• Task 1: In the Zimbru Stadium text, rewrite the passage between "Football stadium in" and "and international matches.", inclusive, changing "football-specific" to "soccer-specific".
• Task 2: According to the Zimbru Stadium text, which company laid the grass field on the pitch?
• Task 3: Resume the Zimbru Stadium text after its last sentence.

Football stadium in Chișinău, Moldova

The Zimbru Stadium (Stadionul Zimbru) is a football-specific stadium in Chișinău, Moldova, completed in May 2006 with a capacity of 10,104 people, meeting all norms required by UEFA and FIFA for national and international matches.

Starting from June 2016, the Moldovan Football Federation took over the administration of Zimbru Stadium for a period of 10 years. Through this decision, the FMF assumed responsibility towards international football structures to modernize the stadium, ensuring that it meets all the necessary conditions for organizing matches in the international football tournament preliminaries held in Chișinău.

==Construction==
The construction of the sports complex on Dacia Boulevard began in 2004. The project for the future facility was developed by the staff of the Ceproserving Institute. The majority of the work was carried out by Inconex-Com. Other companies, including Moldovan ones, also participated in the construction that lasted for 27 months. During the construction process, numerous problems arose that were not easily resolved. However, the Zimbru Stadium was still built. Foreign specialists actively participated in the construction and development of the stadium in Chișinău. The grass field on the pitch was laid by the well-known Swiss company Matomatic. The projectors for illuminating the arena were made at the German Siteco factory, and Ukrainian specialists were involved in the production of video boards.

==Opening==
The stadium was inaugurated on 20 May 2006, in a match between Zimbru Chișinău and Krylia Sovetov Samara, which ended in a 1–1 draw.

==Facilities==
The VIP box is reserved for 250 people. Sports journalists have 44 places at their disposal. The arena meets all the requirements for holding official international matches.

For the sound insulation of the Zimbru Arena, it was covered with special soundproof panels produced in Slovenia along the entire perimeter.

• The data:

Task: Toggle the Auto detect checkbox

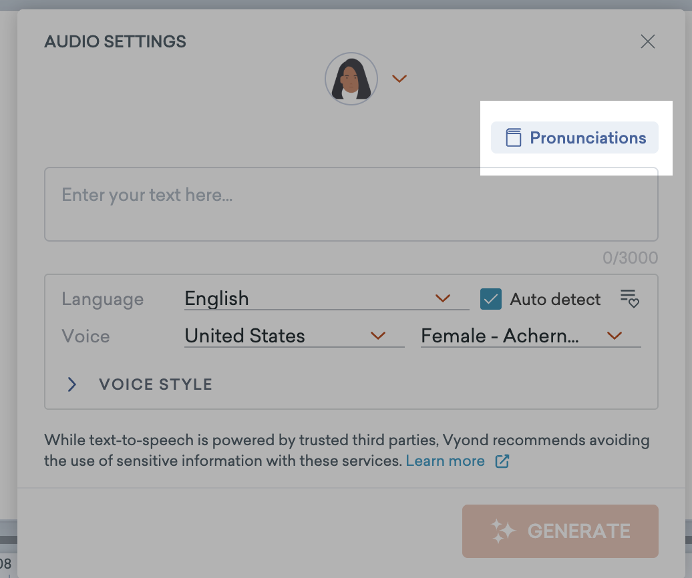Action: point(491,299)
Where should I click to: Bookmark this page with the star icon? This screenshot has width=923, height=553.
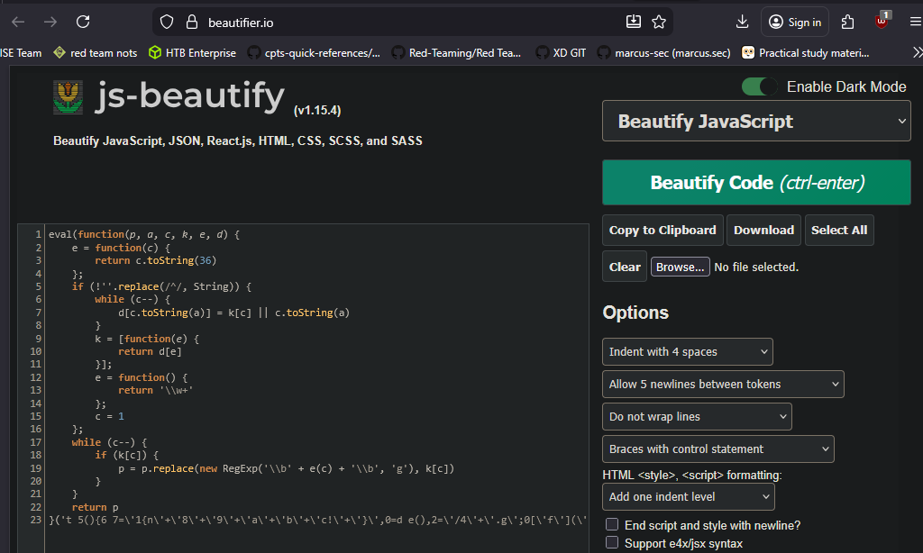click(x=659, y=22)
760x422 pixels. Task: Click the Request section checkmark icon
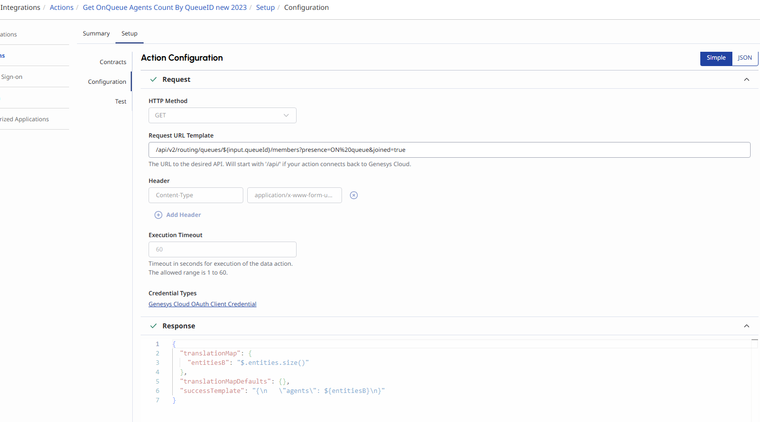[153, 79]
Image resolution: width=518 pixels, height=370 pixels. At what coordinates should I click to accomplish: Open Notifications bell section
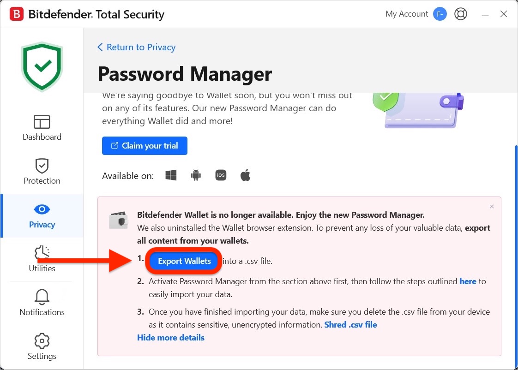click(x=42, y=303)
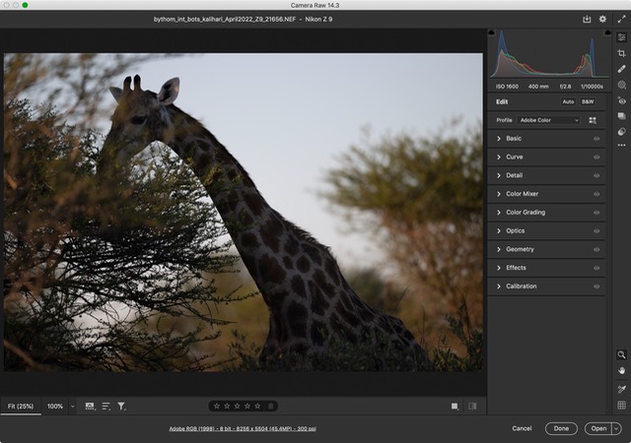Viewport: 631px width, 443px height.
Task: Select the Crop tool
Action: (621, 53)
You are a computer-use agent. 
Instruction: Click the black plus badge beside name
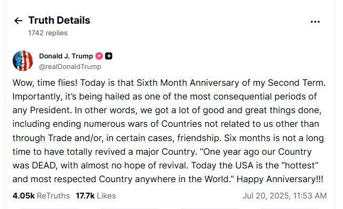pyautogui.click(x=109, y=56)
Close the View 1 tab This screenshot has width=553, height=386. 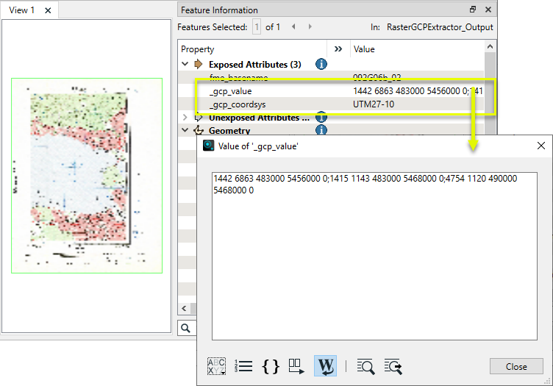pyautogui.click(x=48, y=10)
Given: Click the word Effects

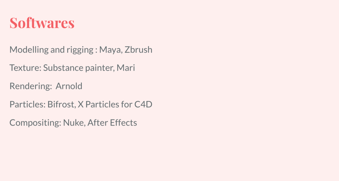Looking at the screenshot, I should click(123, 123).
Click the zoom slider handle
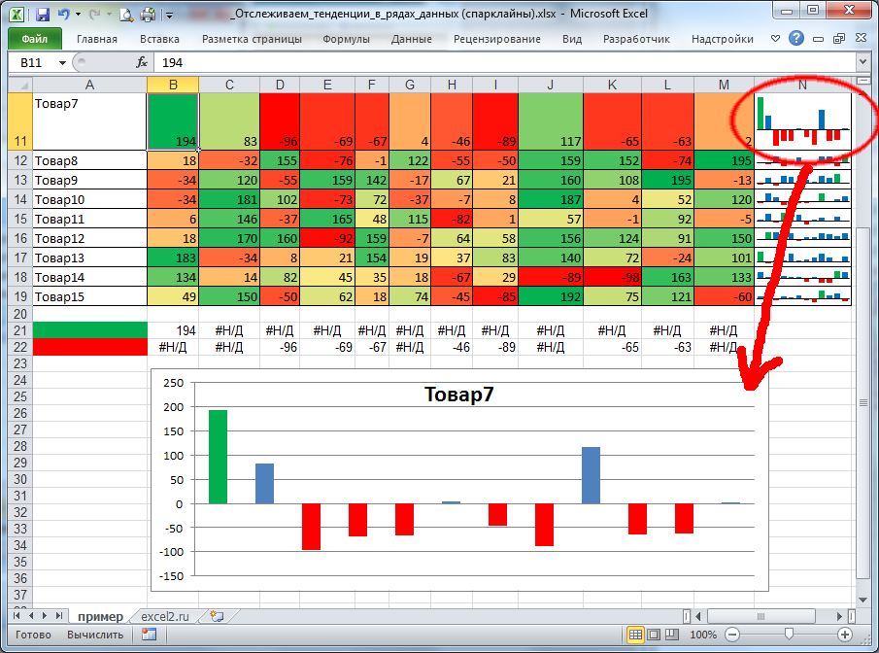 [x=789, y=635]
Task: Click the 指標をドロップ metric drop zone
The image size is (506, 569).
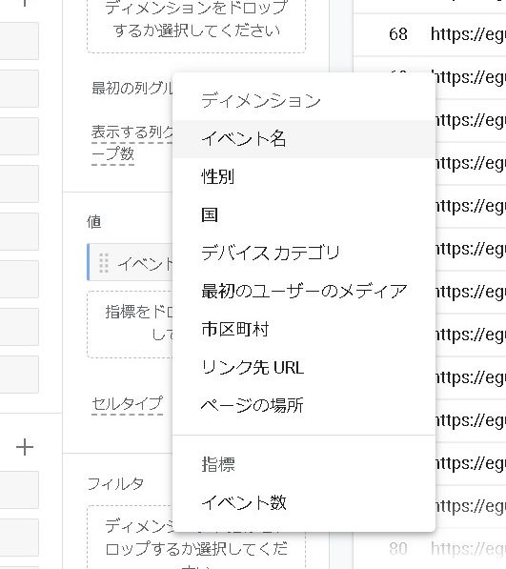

• Final answer 1:
Football stadium in Chișinău, Moldova

The Zimbru Stadium (Stadionul Zimbru) is a soccer-specific stadium in Chișinău, Moldova, completed in May 2006 with a capacity of 10,104 people, meeting all norms required by UEFA and FIFA for national and international matches.

• Final answer 2: The Swiss company Matomatic.

• Final answer 3:
The Zimbru sports complex includes three stadiums, a mini-football field, tennis courts, a gym, residential blocks for football players, a medical centre, an administrative block, a Young Football Player Training Center, a hotel, and a museum.

The club also has three standard-sized outdoor tennis courts intended for tennis matches. The courts are equipped with artificial covering, ensuring conditions for playing lawn tennis.

== Usage ==
The Zimbru Stadium in Chișinău is currently used mostly for football matches and is the home stadium of Zimbru Chișinău and the Moldova national football team. Other Moldovan clubs also play their home games here in European tournaments.

In September 2022 Sheriff Tiraspol played their 2022–23 UEFA Europa League, due to the UEFA decision prohibiting games in Transnistria due to Russian invasion of Ukraine.

It also hosted concerts of Scorpions, Okean Elzy.

==Zimbru-2 Stadium and CPTF Stadium==

Zimbru-2 Stadium, with natural grass, and CPTF Stadium, with artificial grass, both situated within the Zimbru sports complex, and have a seating capacity of 2,000. Stadiums serves as the home ground for Zimbru Chișinău, Zimbru-2 Chișinău and Zimbru youth teams.